━━━ RECORD EXCERPTS

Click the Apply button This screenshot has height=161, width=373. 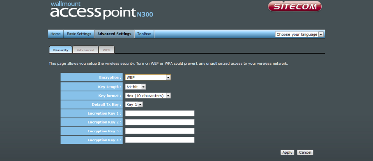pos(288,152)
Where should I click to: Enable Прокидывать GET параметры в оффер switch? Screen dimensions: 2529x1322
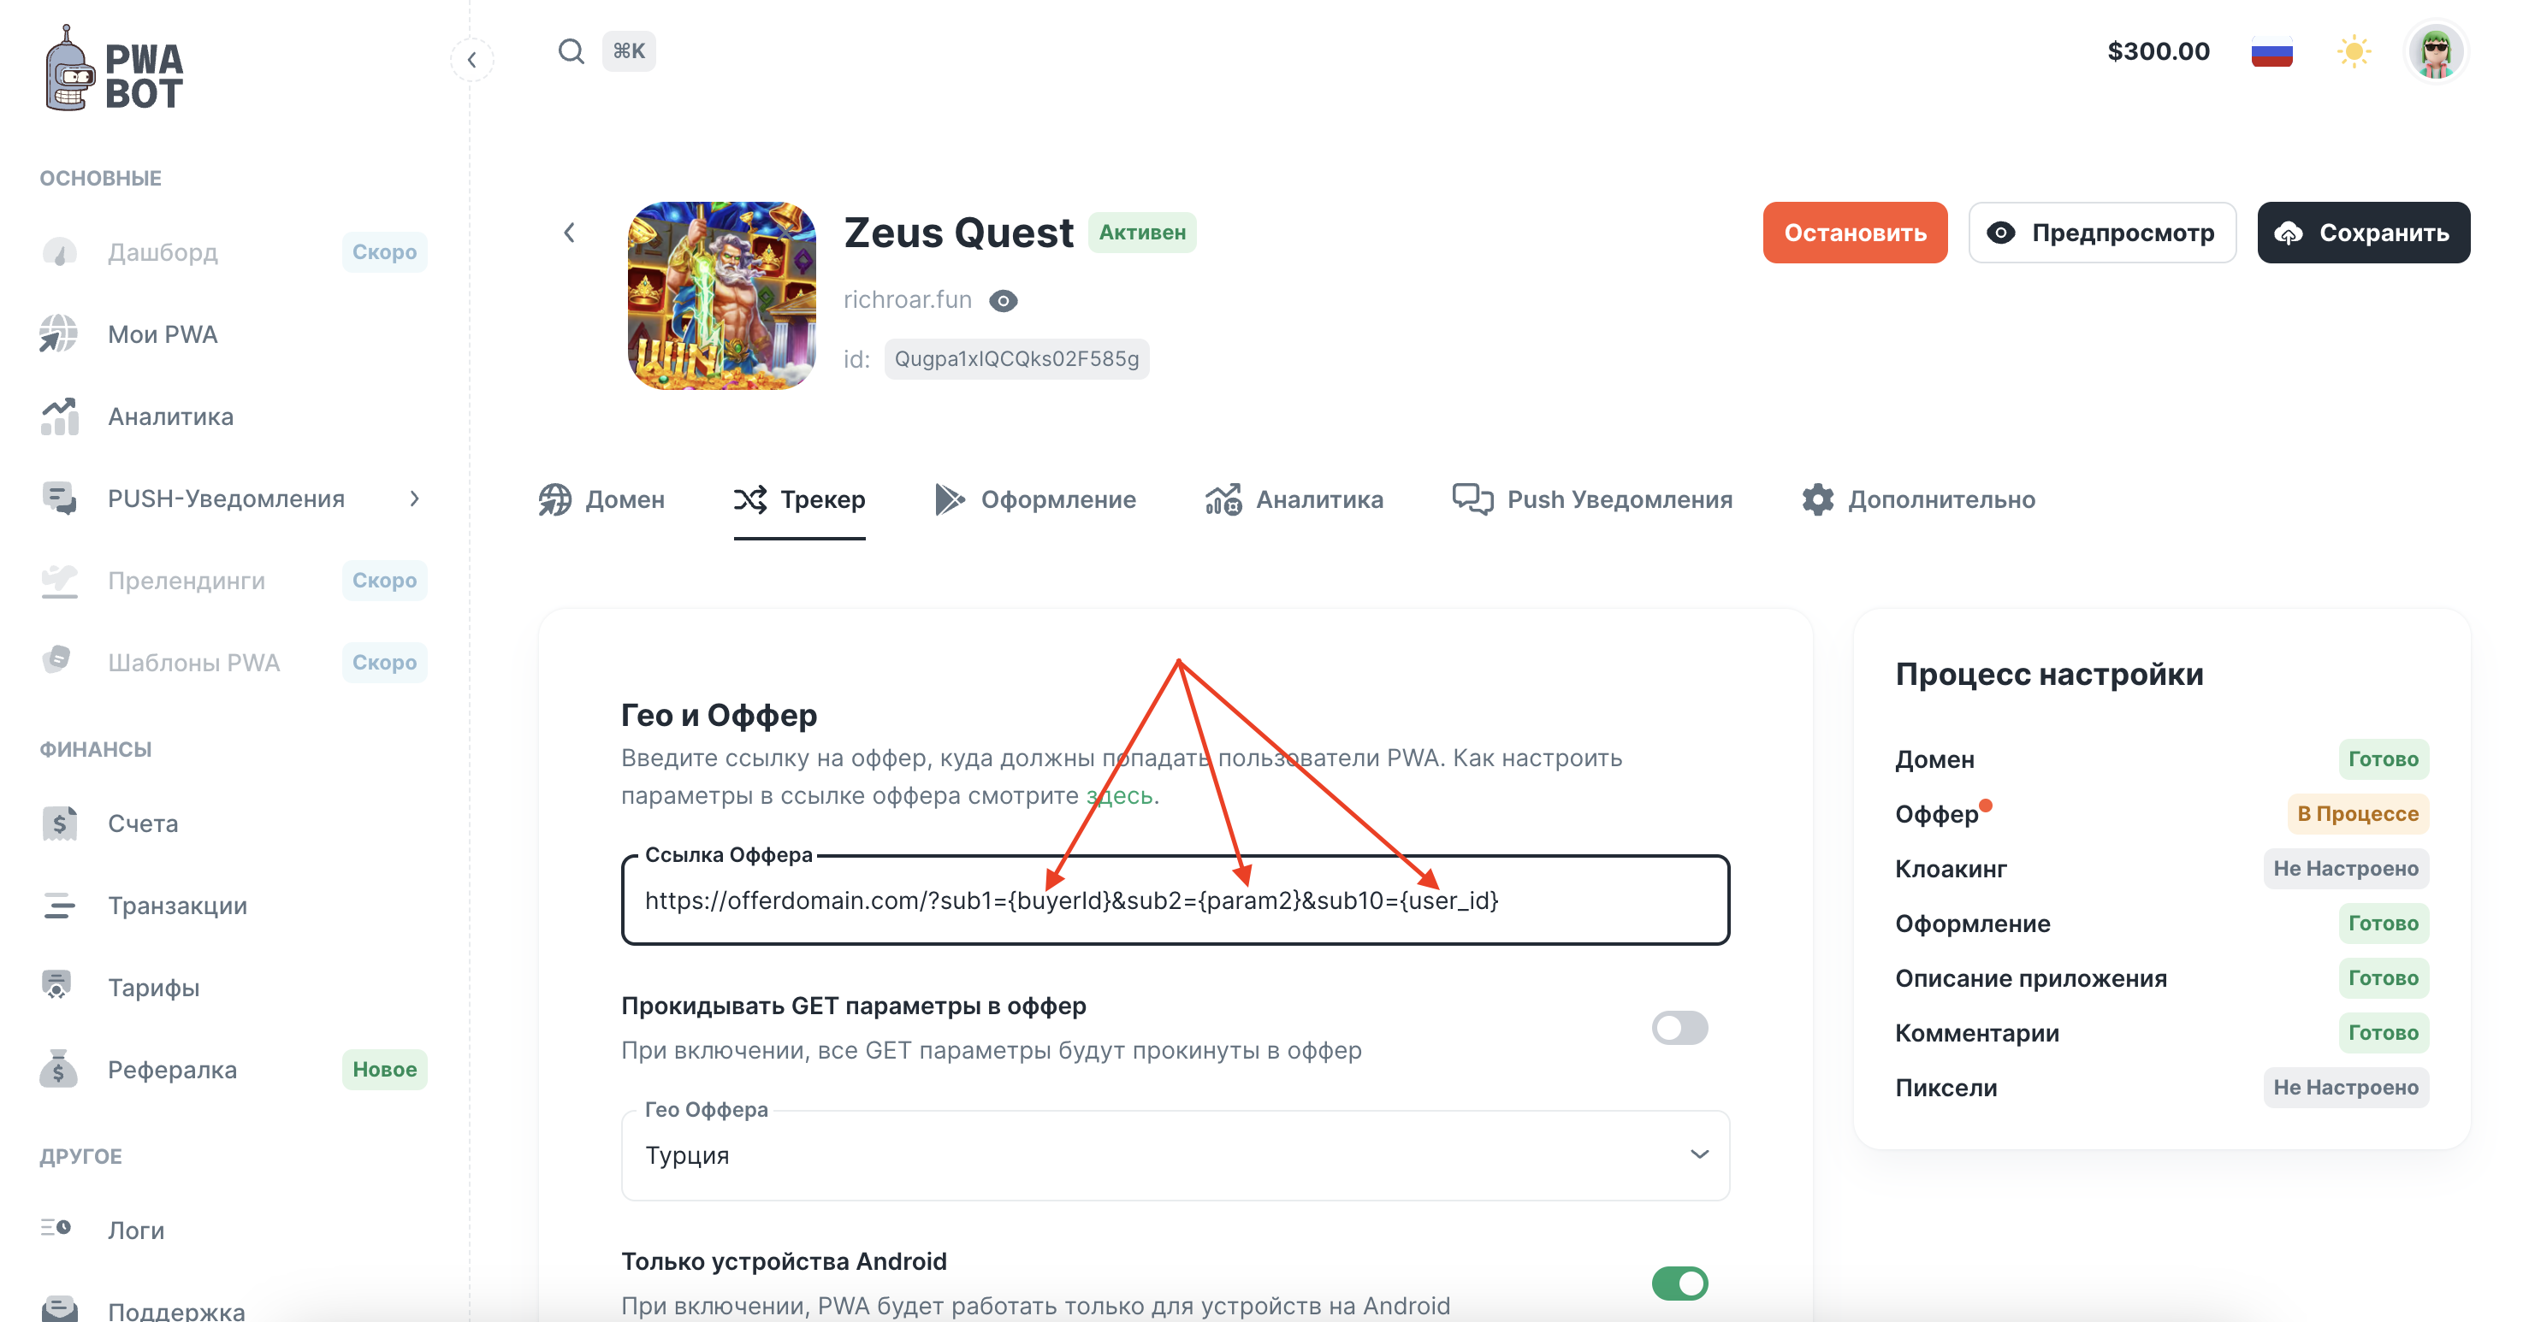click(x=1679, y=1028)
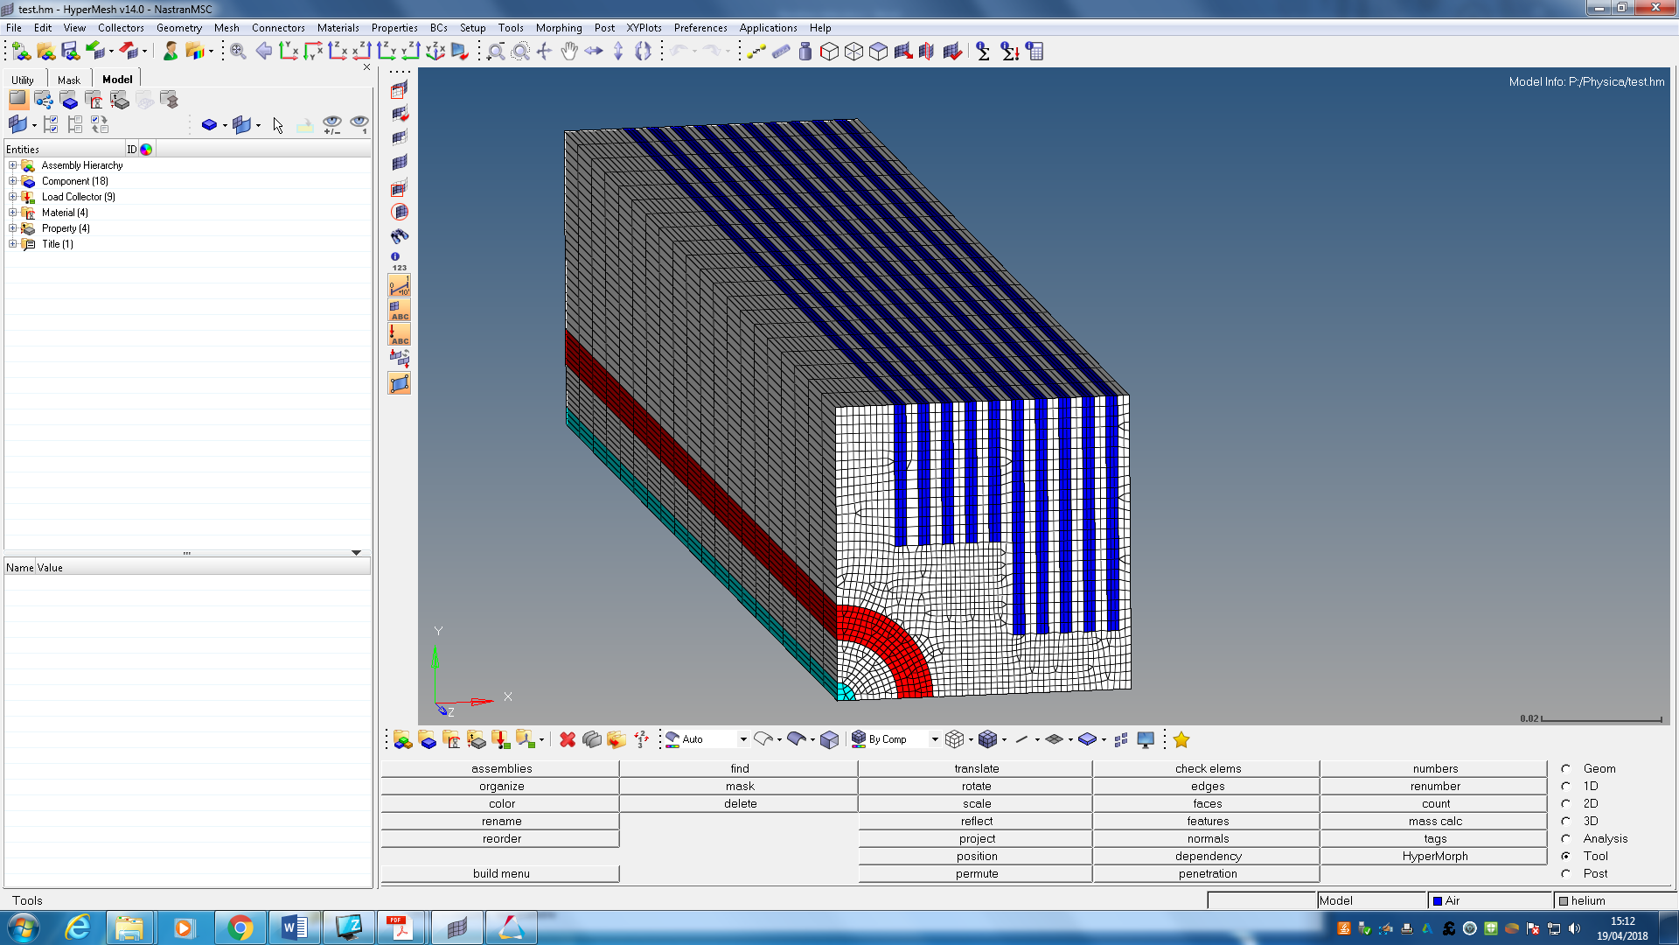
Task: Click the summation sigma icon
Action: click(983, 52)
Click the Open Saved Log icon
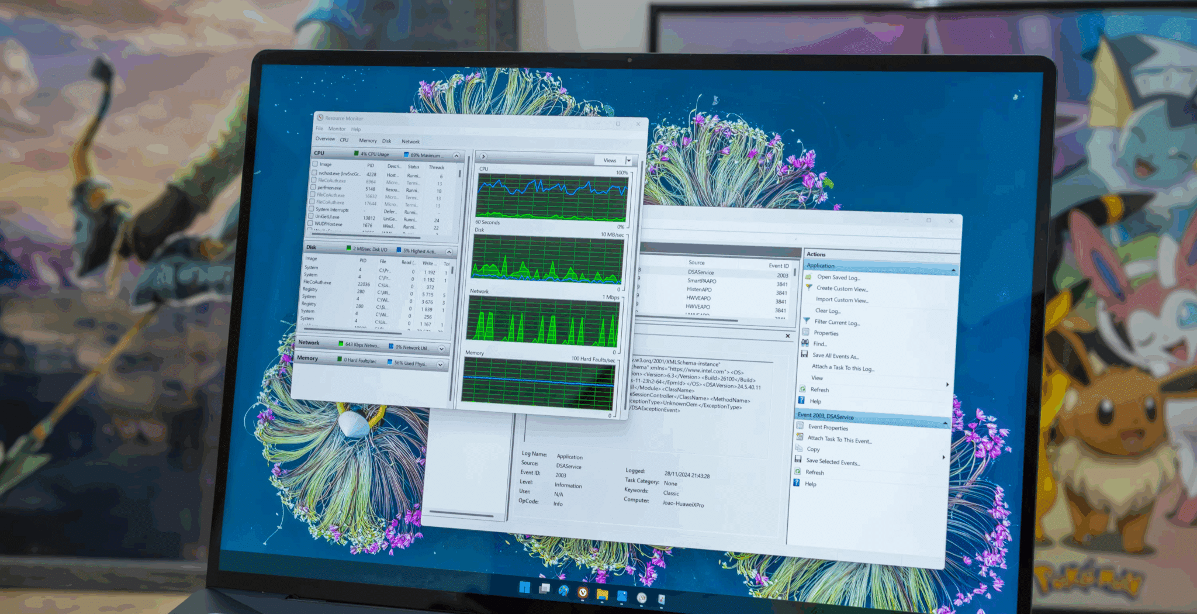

━━━━━━

REQUIRED WORK: Rewrite the part of the material that starts with the line containing "Where should I" and runs through the end of the material, changing "switch" to "toggle" and keeping everything else the same. Leave the pictures out of your answer.

SOLUTION TO THIS EXERCISE:
Where should I click to: Enable Прокидывать GET параметры в оффер toggle? Screen dimensions: 2529x1322
click(x=1679, y=1028)
Task: Click the summation sigma icon
Action: click(983, 52)
Click the Open Saved Log icon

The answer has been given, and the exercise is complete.